精神遅滞(05/10/24更新)

  自閉症を述べるときに、高機能=精神遅滞のない自閉症という説明をしていますが、精神遅滞というのはどういう状態かがはっきりとはわからない方もおられるでしょうか?あまり、関係ないな・・・と思われる方も多いかもわかりませんが、少しこのお話をしたいと思います。精神遅滞とは、出生時や乳幼児初期から明らかに知能の働きが標準に達せず、正常な日常生活を送るのに支障がある状態を言います。

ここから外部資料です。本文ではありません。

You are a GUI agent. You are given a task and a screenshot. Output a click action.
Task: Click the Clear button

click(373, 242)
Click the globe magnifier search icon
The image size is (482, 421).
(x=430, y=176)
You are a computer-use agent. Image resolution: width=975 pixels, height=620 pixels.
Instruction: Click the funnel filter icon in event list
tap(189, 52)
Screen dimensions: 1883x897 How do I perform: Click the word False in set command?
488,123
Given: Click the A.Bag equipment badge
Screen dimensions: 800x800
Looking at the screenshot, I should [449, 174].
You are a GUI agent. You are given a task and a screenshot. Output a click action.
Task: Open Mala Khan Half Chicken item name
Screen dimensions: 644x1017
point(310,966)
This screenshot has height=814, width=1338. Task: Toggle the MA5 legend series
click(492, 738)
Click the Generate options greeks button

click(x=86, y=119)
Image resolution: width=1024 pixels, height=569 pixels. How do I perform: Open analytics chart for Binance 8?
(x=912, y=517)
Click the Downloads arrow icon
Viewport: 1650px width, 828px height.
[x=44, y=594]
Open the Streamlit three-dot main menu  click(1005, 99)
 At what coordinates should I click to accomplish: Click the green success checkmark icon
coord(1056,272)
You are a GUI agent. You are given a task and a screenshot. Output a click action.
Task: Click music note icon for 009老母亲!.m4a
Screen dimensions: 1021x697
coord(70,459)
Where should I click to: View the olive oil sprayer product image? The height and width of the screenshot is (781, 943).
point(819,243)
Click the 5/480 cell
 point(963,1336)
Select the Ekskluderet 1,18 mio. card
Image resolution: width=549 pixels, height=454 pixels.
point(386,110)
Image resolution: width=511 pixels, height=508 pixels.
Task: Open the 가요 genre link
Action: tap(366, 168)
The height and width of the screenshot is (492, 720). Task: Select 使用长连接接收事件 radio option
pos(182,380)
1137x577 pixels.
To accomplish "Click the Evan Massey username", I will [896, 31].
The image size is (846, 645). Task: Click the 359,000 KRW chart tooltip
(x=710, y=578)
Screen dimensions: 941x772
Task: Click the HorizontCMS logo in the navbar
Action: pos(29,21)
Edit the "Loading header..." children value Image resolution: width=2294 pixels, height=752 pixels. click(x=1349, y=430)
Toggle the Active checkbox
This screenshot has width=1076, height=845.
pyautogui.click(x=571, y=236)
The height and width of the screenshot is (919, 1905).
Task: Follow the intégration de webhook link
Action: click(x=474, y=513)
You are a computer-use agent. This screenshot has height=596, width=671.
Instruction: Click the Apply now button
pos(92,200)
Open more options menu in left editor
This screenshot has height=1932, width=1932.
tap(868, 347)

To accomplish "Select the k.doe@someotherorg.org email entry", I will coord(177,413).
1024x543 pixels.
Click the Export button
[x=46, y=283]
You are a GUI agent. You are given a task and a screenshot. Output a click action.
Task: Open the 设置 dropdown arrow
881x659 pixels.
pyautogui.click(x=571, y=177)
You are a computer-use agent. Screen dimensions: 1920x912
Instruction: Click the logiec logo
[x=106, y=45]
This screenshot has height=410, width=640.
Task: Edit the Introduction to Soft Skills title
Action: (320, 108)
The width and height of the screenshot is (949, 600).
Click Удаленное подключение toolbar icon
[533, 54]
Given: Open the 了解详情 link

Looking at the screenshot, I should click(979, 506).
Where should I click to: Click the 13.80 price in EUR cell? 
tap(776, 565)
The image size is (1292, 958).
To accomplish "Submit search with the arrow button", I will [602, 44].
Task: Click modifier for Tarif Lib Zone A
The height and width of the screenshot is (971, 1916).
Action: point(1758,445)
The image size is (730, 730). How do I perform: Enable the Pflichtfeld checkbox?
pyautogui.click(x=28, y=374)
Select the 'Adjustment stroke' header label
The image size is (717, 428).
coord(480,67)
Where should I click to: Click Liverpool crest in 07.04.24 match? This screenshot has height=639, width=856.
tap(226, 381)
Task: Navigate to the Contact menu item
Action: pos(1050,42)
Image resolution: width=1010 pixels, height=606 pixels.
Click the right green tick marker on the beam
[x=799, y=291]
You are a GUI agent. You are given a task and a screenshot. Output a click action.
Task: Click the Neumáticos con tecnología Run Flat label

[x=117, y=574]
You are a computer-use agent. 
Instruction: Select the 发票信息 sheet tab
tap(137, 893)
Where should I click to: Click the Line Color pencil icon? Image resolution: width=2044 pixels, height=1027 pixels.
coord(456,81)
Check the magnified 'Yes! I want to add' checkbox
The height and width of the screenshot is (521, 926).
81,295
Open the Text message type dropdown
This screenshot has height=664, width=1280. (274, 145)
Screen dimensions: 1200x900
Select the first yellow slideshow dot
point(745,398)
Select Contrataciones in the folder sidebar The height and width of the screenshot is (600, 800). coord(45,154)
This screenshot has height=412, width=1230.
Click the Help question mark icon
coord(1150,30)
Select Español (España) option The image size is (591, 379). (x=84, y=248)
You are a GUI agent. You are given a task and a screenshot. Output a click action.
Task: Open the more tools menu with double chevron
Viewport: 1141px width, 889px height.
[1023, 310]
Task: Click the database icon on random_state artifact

〔原因〕  脳の成長と発達が何らかの要因によって傷害される為に起こります。さまざまな医学的要因と環境要因があります。遺伝的なものもあります。受胎前や受胎時に起こるものもあり、妊娠中や出産時、出生後に起こるものもあります。しかし精神遅滞の原因が特定できるものは、軽度の発達遅延の人の約3分の1、中等度から重症の人の約3分の2程度です。

〔症状〕  最初に気付くことが多い徴候は言葉の遅れです。認知障害や言語能力の不足から社会性の発達が遅れることもあります。自分で服を着たり食べるようになる時期が遅れる場合もあります。子供が幼稚園や小学校に行くようになって、年齢相応の活動や学習が出来ないことが判明するまで、わかりにくいこともあります。
日常生活の様々な活動のうち2つ以上に関して対処する能力(適応能力)が限られてしまいます。
日常生活の活動とは
(1)人とコミュニケーションすること
(2)自宅で生活すること
(3)意思決定を含め身の回りのことを自分ですること
(4)余暇活動、社会活動、学校活動、生活活動などへの参加
(5)健康と安全に注意すること、などです。
精神遅滞の診断を下すのが妥当なのは、知能と適応能力の両方が明らかに標準を下回る場合だけです。

〔経過の見通し〕  精神遅滞の障害の程度にはかなりの幅があります。それぞれの人の個性を認めると同時に、知能指数の検査やどの程度の支援を必要とするかに基づいて、軽度か中等度か重度かを判断しておくのは大切なことです。精神遅滞は通常回復するものではありませんが、精神遅滞を引き起こした原因を特定することができれば、子供の今後の変化を予測し、その子供の機能のレベルを向上させる方法を考えることができます。どのような支援が必要かを決めるにあたっては、子供が得意とすること、不得手またはできないことのすべてについて検討する必要があります。その上で多面的な専門家で構成されたチームによるケアを受けるのが最善です。軽度の場合は自立できるだけの社会的能力、職業的能力を習得できますが、社会的又は経済的に過度のストレスを伴う状況下では指導や支援が必要意なるでしょう。


  軽度の精神遅滞の児は、親が気付かないこともあるのですが、この場合に精神遅滞の診断を下す必要があるのだろうか・・・と思ってしまいます。早期に診断ができたからといって、自閉症の場合ほど早く対処すれば良い、という具体的な方法も無く、個性としての対応でいいのかも・・・。学校生活が始まると別な問題になりますが・・・。又、精神の遅れがあるのでは、と不安に思いながら、でも違うかも?(認めたくない?)と思っておられる親御さんもおられます。この場合は逆にはっきり診断を下してしまったほうが、心理的な面も含めて本人にも家族にも支援の方法がいろいろとあるかと思います。ただ私個人の考えとしては、遅れている、できないことがある、ということを重くマイナスに考えずに、まあ少しぐらいいいじゃない、できることも沢山あるよ、と前向きに考えていただけたら!と思います。決して劣っているなどとは思わないで下さい。